I had a lot less patience with myself and tended to internally scold myself for getting distracted. I find that this broader awareness feels like a slower process, but it is much more natural. I also am less frustrated with myself when I have a distraction; I try to simply notice it and let it pass by me as I take it into my awareness. So I suppose what I'm doing now is closer to insight meditation than concentration meditation.
From my experience and from a little neuroscience on stress-brain-occlution/limitation (i.e., information not being able to pass through the reticular activating system (RAS) nor the amygdala), the "faster" process is the whatever processes or methods that a person welcomes.
This welcoming feeling gets the whole brain involved, not stopping the flow of information at that two stress filters/action areas (RAS in the brain stem and the amygdala).

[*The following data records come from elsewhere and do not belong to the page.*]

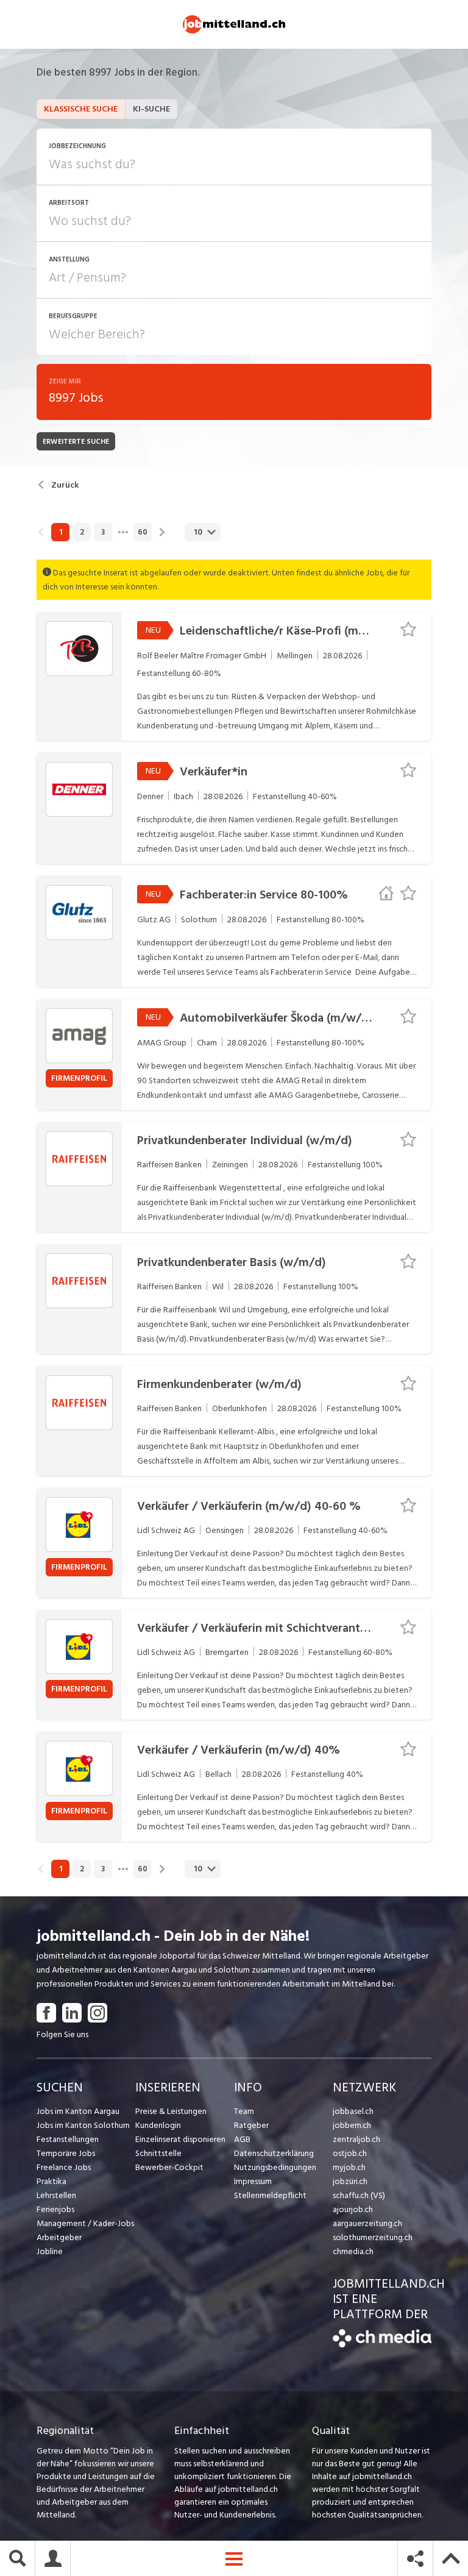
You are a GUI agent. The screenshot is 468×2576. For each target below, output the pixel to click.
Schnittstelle (158, 2153)
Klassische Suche (81, 109)
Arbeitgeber (59, 2237)
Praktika (51, 2181)
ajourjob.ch (353, 2209)
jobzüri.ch (350, 2181)
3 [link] (103, 532)
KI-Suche (151, 109)
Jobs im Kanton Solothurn (83, 2125)
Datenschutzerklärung (274, 2153)
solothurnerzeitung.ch (373, 2237)
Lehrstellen (56, 2195)
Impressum (253, 2181)
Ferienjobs (55, 2209)
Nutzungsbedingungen (275, 2167)
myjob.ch (349, 2167)
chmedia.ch (353, 2251)
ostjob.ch (350, 2153)
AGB (242, 2139)
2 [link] (82, 532)
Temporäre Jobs (66, 2153)
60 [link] (142, 532)
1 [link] (60, 532)
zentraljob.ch (356, 2139)
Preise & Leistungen (171, 2111)
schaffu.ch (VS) (359, 2195)
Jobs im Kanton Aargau (78, 2111)
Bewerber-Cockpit (169, 2167)
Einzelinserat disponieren (180, 2139)
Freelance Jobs (64, 2167)
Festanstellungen (68, 2139)
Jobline (50, 2251)
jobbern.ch (352, 2125)
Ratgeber (251, 2125)
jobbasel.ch (353, 2111)
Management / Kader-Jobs (85, 2223)
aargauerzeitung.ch (367, 2223)
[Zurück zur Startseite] (382, 2345)
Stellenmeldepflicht (270, 2195)
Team (244, 2111)
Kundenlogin (158, 2125)
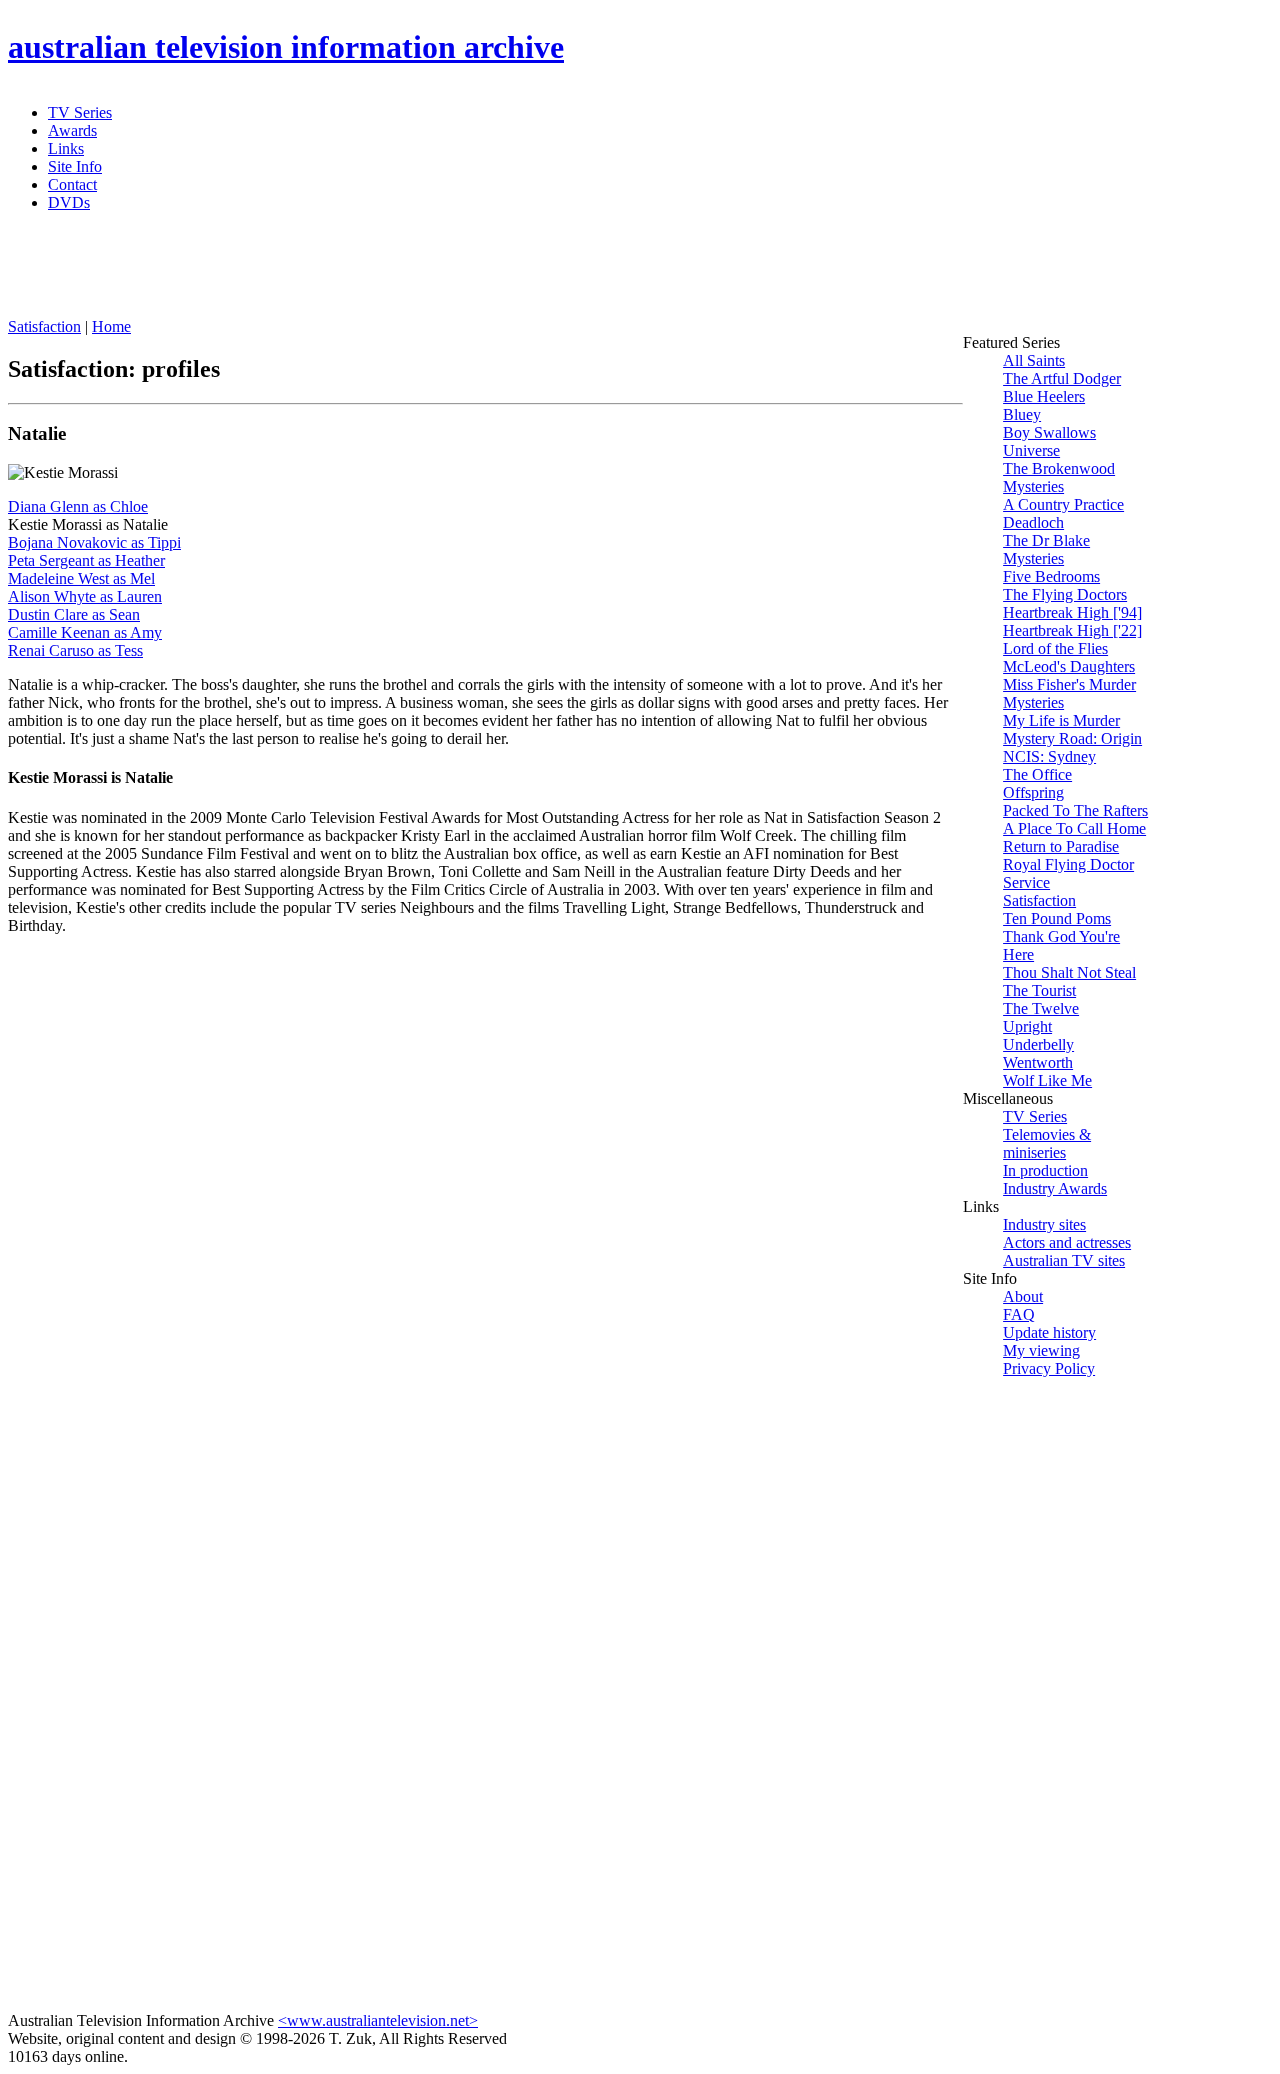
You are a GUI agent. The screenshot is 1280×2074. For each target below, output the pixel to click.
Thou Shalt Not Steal (1069, 972)
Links (66, 148)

However, even one's favourite practices lose their novelty and one eventually chooses to press through the boredome-- this choice turns the brain from rejection-stress mode, back to welcoming, whole-brain-learning mode. So it's okay to jump around practices for a while until the practitioner choses for themselves to stick with a method.I also cannot separate out insight versus concentration. Deep, selfless calm-concentration will arise whether the mind is using a broad focus like open awareness and sensate awareness and body-wide anapanasati as much as it will arise in the presence of narrow focus, like lip-nostril-ananpanasati, mantra, chanting, devotional prayer, repeated movements...
And in terms of insight: there is consciously reasoned insight (e.g., "When I think a lot during meditation, I itch") and there is "unforeseen" non-verbal insight --- as though an experience in the mind occurs without oneself, without one's creativity or one's reasoning-- it is as if someone is taken on an experience they could not anticipate and it has an actual sensory feeling to it -- not dream-like (in materialism speak, I think this might be called hallucination, which may be a negative experience interpretation, but in meditation this is experience can be interpreted as non-physical, actual, and potentially a useful, positive experience). This later kind of "unexpected" and "visceral" insight can be reflected upon with "deliberate" and "reasoned" insight, or the "visceral" un-anticipated experience can also just be taken for what it was without any additional analysis/looking/review. Both insights can be useful tools or can be made to cause oneself troubles, like conceit, delusion, arrogance, idealist bubble-making/aversion to other experiences in one's daily life, etc.